As long as you are CPU bound.
Once you're IO bound you can have as many cores as you want but it isn't going to move any faster.
The only machines where I manage to approach 100% cpu usage are video servers, all the other boxes are sooner or later IO bound. The only cure for that is gobs of memory.
It's in my experience pretty rare to have a webserver with more than 4 cores to be CPU bound. Most of the time the disk or the network card are the bottle-neck.
Unless you code in a very inefficient way of course, then it can be that you need more CPU before you hit that wall.
AMD so far more or less held the moral high ground against intel in the 'spin wars', they can do better than this.
It's simply a marketing piece in the guise of a blog post.
At the bottom of the entry it reads:
> John Fruehe is the Director of Product Marketing for Server/Workstation products at AMD. His postings are his own opinions and may not represent AMD’s positions, strategies or opinions.
So they effectively distantiate themselves from this posting but at the same time it sits on amd.com.
Ah, welcome to the world of lawyers. Those disclaimers are everywhere, like the the labels on the lawnmowers that say "don't pick this up while it is running." They aren't distancing themselves from me, just standard legal stuff.
Yes, it is marketing, but my job is marketing.
You are definitely right that CPU is not always the problem, some systems can be I/O or memory-bound.
Our 4 channels of memory on the new products will help with the latter; to fix the former, you need OEMs willing to put down mulitple chipsets. Typically the cost drives people away from those designs, unfortunately.
Ooops: AMD are going to support SMT - its in their 2011-2012 road map! However, they don't call it SMT, they think they'll get away with calling them cores. It is two small integer cores sharing fetcher, decoder, L2 cache, and a single FP unit.
>Then in 2011, we plan to introduce Interlagos...we’re designing some shared components that help reduce power consumption and die size, but you won’t see us sharing integer pipelines, the meat of the core.
I just had an insight about Python's GIL. Python depends on the OS scheduler to allocate computing resources to tasks. But if multiple threads of Python are contending for the GIL, to the OS scheduler, this is Python doing "work".
HLL's could benefit from better support from the OS for scheduling and dealing with multiple cores.
It's just my experience, I have no formal studies to back it up...
In my multithreaded java application, turning off HT improved performance 100%. Granted, it was one of the early HT implementations wit ha single core, but I still always turn it off in my BIOS.
I tend to prefer AMD over Intel because you get more MIPS/$ and less heat.
I think this helps underscore my point. Sometimes you get performance, sometimes you don't.
I used to work for a major OEM that sold Intel systems. One of the biggest problems was that SQL Server, for instance, ran slower with HT when you had more than 4 threads.
But customers never thought to turn it off because they assumed it was a "performance feature." If it was pitched as a "sometimes" performance feature, then people might be inclined to turn it off to check performance.
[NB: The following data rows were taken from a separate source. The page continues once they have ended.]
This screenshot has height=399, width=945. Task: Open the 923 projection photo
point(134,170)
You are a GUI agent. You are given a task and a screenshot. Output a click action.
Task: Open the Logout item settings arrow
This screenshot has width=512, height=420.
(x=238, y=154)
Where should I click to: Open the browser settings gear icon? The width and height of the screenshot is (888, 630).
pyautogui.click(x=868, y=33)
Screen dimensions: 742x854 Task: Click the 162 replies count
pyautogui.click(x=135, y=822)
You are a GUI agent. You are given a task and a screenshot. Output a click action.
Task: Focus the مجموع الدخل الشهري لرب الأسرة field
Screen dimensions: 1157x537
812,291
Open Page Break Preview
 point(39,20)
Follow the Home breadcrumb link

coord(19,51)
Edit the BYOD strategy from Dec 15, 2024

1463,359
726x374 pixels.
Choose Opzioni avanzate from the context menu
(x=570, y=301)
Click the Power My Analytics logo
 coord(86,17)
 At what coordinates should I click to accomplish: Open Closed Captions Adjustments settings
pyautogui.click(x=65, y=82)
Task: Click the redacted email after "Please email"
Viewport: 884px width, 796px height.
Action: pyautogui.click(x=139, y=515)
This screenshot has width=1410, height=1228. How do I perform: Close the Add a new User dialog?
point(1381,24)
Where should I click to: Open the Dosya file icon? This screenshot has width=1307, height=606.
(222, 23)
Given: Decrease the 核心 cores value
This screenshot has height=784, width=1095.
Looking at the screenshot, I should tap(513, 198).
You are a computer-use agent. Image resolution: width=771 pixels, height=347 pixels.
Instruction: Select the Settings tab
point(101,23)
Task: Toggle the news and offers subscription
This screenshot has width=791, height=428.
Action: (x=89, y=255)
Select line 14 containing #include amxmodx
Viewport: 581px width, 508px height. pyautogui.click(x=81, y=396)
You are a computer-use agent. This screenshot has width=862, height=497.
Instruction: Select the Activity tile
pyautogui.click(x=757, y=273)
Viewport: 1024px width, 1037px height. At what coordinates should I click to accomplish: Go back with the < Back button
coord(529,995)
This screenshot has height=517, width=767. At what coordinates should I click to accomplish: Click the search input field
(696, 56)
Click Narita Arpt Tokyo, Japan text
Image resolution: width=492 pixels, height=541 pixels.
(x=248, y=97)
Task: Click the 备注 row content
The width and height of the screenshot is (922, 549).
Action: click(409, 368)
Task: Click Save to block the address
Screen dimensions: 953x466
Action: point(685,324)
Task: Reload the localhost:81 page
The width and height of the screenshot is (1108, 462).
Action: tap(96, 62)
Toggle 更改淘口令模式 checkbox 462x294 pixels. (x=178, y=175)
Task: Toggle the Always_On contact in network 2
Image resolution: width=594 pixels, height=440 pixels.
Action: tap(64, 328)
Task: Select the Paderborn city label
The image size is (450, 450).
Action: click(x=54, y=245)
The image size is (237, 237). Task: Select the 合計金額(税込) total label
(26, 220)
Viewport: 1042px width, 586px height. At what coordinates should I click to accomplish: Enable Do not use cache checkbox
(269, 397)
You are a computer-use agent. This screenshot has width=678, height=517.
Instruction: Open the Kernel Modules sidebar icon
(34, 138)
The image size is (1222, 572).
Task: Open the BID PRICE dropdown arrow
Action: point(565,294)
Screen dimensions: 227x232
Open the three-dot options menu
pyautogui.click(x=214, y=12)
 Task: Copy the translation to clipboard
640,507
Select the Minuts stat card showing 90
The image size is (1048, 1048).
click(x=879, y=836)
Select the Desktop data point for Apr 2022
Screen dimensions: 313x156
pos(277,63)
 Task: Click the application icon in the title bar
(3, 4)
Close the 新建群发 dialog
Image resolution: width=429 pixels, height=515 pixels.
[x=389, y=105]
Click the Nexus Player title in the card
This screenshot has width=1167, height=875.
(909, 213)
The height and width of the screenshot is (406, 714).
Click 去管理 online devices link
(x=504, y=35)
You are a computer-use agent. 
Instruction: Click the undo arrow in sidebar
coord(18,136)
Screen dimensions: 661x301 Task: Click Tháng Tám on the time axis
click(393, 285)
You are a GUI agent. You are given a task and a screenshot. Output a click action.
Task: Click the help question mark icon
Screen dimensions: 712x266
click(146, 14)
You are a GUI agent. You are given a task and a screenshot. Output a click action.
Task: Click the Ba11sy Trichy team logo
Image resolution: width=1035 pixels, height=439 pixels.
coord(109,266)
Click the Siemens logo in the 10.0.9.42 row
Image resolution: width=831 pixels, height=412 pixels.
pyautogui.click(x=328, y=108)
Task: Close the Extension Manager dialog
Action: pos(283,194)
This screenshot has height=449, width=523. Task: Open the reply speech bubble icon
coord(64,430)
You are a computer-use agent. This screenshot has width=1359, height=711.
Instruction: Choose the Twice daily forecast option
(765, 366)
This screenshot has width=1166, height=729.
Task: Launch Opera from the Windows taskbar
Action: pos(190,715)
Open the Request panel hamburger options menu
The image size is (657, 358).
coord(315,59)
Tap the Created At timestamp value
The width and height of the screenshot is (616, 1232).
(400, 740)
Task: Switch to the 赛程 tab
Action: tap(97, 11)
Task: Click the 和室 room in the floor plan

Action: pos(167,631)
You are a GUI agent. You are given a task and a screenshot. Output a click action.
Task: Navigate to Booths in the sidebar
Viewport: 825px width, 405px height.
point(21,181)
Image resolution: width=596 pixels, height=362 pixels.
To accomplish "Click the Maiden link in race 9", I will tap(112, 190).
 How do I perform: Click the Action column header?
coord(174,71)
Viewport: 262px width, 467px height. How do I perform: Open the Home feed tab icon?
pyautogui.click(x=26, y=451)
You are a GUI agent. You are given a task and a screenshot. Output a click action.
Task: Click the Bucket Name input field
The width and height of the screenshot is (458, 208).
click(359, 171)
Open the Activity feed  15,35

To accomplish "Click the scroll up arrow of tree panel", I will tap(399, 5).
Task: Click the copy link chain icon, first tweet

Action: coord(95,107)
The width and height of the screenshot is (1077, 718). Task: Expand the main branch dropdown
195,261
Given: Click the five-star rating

If I had a dollar for every customer I had to have that discussion with, I could have bought myself a server.
I wouldn't mind if they had put it in clear and honest terms: a 20% improvement in performance is not worth the unpredictable chances of performance degradation. That's a fair engineering decision. But hiding behind what some Cognos consultant and some Technet curator have written online, really?
And I'm still trying to decipher the technical motivation from this answer: "Of course there are those that can say “well, things like SMT can be implemented inexpensively and don’t consume that much power.” To those, I ask you, historically hasn’t AMD been the one committed to deliver better value and lower power? Why would we stray from our core principles?"